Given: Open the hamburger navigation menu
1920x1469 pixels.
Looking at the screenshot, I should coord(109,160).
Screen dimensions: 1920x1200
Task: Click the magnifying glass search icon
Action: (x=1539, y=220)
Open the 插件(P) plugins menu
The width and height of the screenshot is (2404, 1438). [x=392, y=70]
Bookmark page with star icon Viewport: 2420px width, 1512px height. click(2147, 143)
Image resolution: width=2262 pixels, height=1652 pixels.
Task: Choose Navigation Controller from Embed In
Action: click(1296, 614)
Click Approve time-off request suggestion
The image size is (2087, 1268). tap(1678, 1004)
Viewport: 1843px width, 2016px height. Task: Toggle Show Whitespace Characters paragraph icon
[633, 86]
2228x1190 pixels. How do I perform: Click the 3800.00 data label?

· · · ·

▸ **TASK GOAL**: Write out the material again, matching every line.

▸ **OUTPUT OF THE EXERCISE**:
Given: Open the hamburger navigation menu
1920x1469 pixels.
Looking at the screenshot, I should coord(109,160).
Screen dimensions: 1920x1200
Task: Click the magnifying glass search icon
Action: (x=1539, y=220)
Open the 插件(P) plugins menu
The width and height of the screenshot is (2404, 1438). [x=392, y=70]
Bookmark page with star icon Viewport: 2420px width, 1512px height. click(2147, 143)
Image resolution: width=2262 pixels, height=1652 pixels.
Task: Choose Navigation Controller from Embed In
Action: click(1296, 614)
Click Approve time-off request suggestion
The image size is (2087, 1268). tap(1678, 1004)
Viewport: 1843px width, 2016px height. Task: Toggle Show Whitespace Characters paragraph icon
[633, 86]
2228x1190 pixels. How do I perform: Click the 3800.00 data label?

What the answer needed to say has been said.